Dreams and their importance for the unconscious
Another major contribution of Sigmund Freud to modern science is his theories on dreams and their importance for the unconscious. He suggested that dreams are a window into the unconscious mind, and that they make use of symbols to represent hidden desires and ideas. He developed a technique called free association to understand what dreams mean. This technique involves writing down a dream and then writing down the first things that come to mind when reading the dream. By doing this, the dreamer can begin to understand the different symbols used in the dream and what they represent. Since dreams are unconcerned with reality, Freud suggested that they are driven by the unconscious mind. He also argued that many of our dreams are a result of wish fulfillment. That is, dreams often represent our desires and wishes, even if these desires are repressed in our conscious mind.
Sexual desire and its role in our behaviour
Another major contribution of Sigmund Freud to modern science is his theories on sexual desire and its role in our behaviour. Freud suggested that sexual desire is an energy that is present in the human mind. He argued that the source of this energy is repressed sexual and aggressive urges. He believed that humans have a natural urge to reproduce, but this desire is often repressed in childhood by parents who teach their children that sexuality is wrong and immoral. Freud believed that most of our desires are repressed because they are too extreme, and society does not allow us to fulfill these desires.
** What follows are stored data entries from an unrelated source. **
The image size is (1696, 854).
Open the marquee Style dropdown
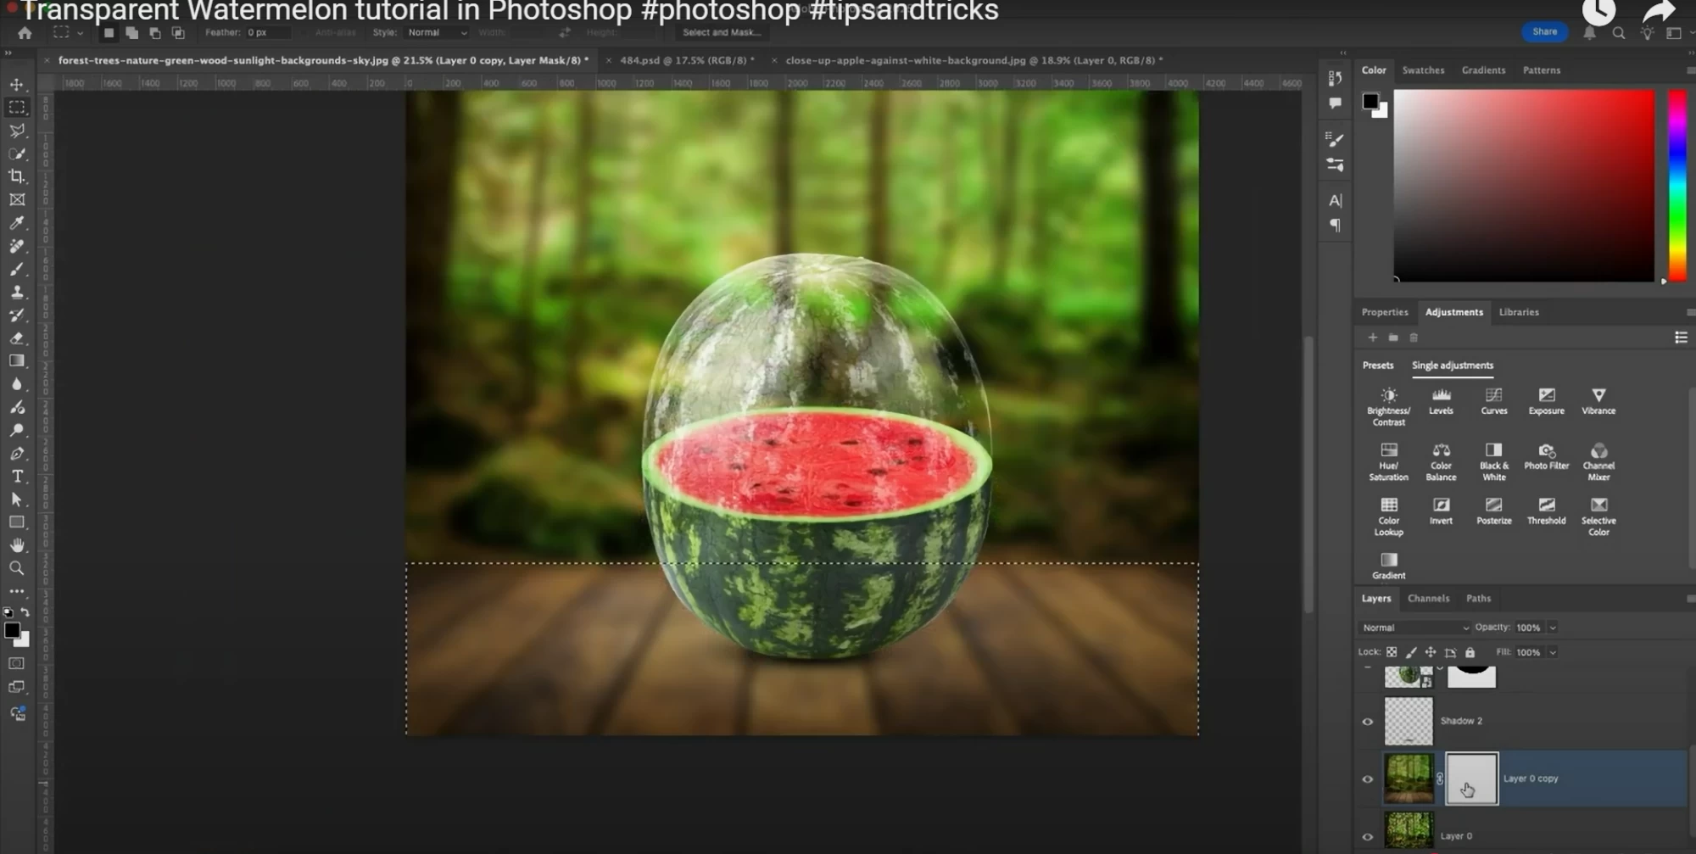[x=436, y=33]
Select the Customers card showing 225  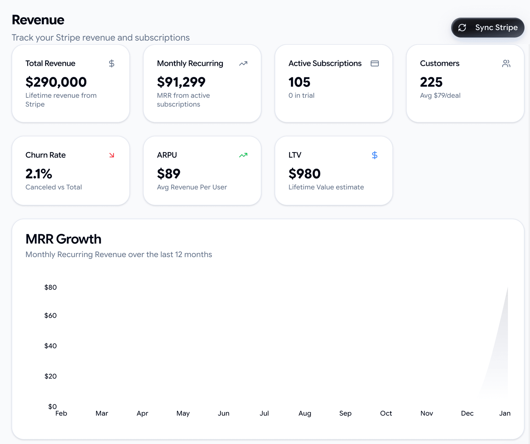coord(465,83)
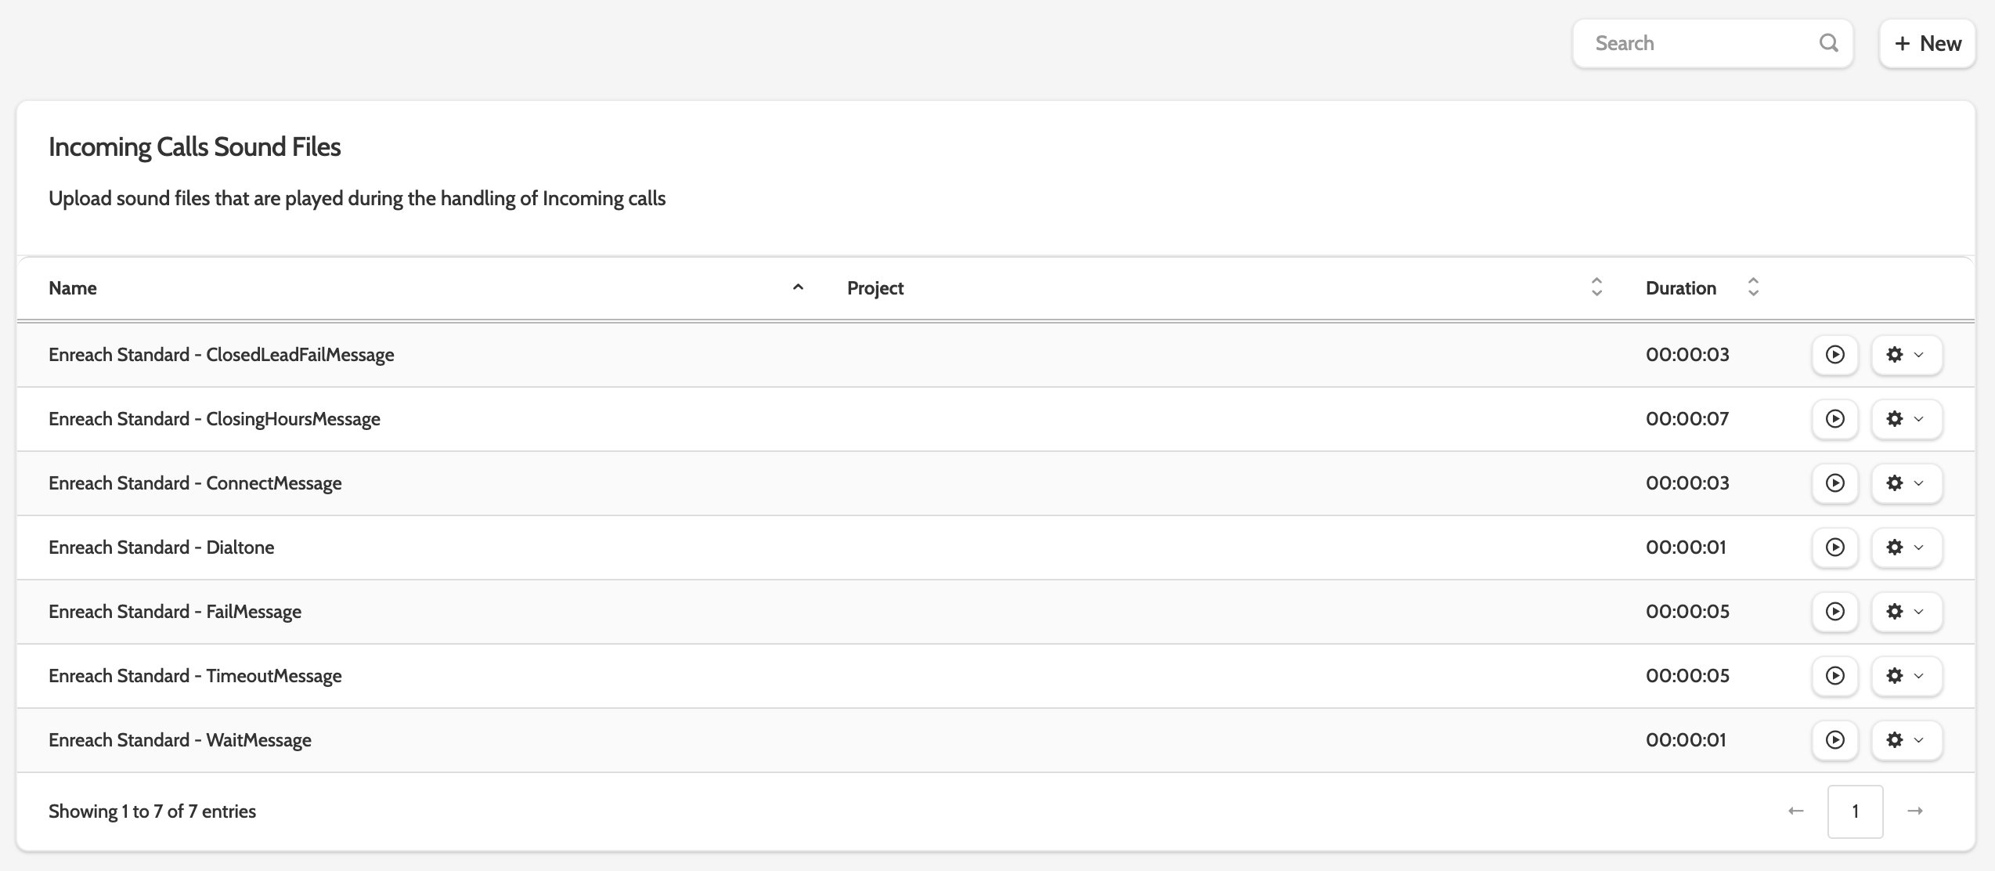Sort table by Duration column
The height and width of the screenshot is (871, 1995).
[x=1753, y=287]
He argued that the energy from these repressed desires is redirected and transformed into other energies, such as the desire to achieve and be successful. According to Freud, sexual desire plays a significant role in shaping our personalities and behaviours. This includes the ways we look at the world and interact with other people.
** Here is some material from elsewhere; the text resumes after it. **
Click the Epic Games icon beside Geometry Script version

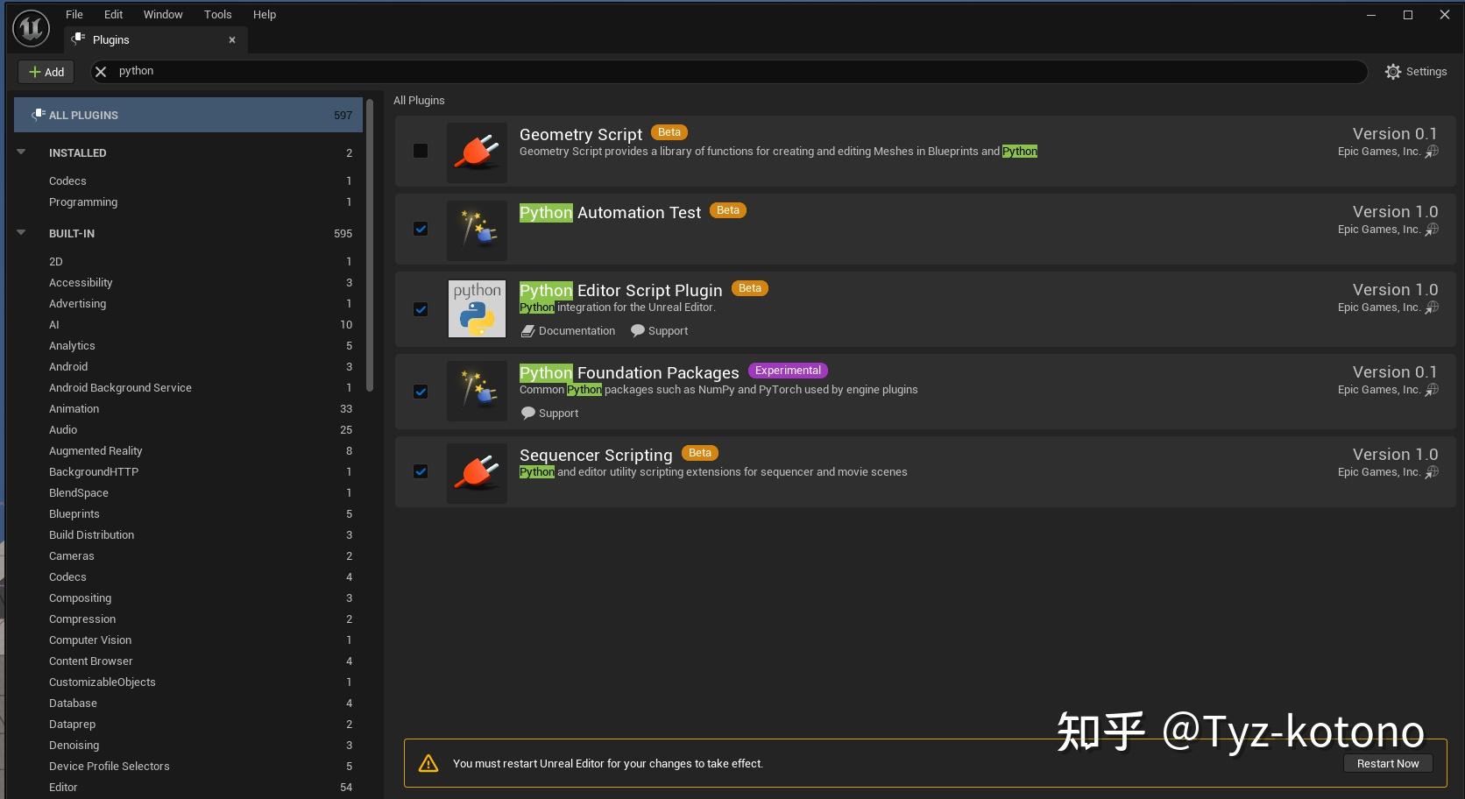coord(1432,151)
The article discusses the major contributions of Sigmund Freud to the modern science. Freud’s attempt to reduce the human mind to its basic parts and study their relationship to each other and their functions is the first approach of its kind, and it laid the foundation of the modern psychology. His theories on dreams, sexual desire, and psychosexual development are popularly known as “Freudian concepts” or “theory of psychoanalysis”. Furthermore, his analytical method has also been widely adopted by therapists from different fields to understand their patients better. The pre-Freudian psychology was a descriptive one. This means that it focused on describing the behaviour of humans in terms of their actions, feelings, and the environment they live in. In other words, the only thing that the questions of psychologies were concerned with was the “what”. With his psychoanalytic theory, Freud tried to explain the “why” behind human. No one can study psychology today with discussing major contribution of Sigmund Freud to modern science.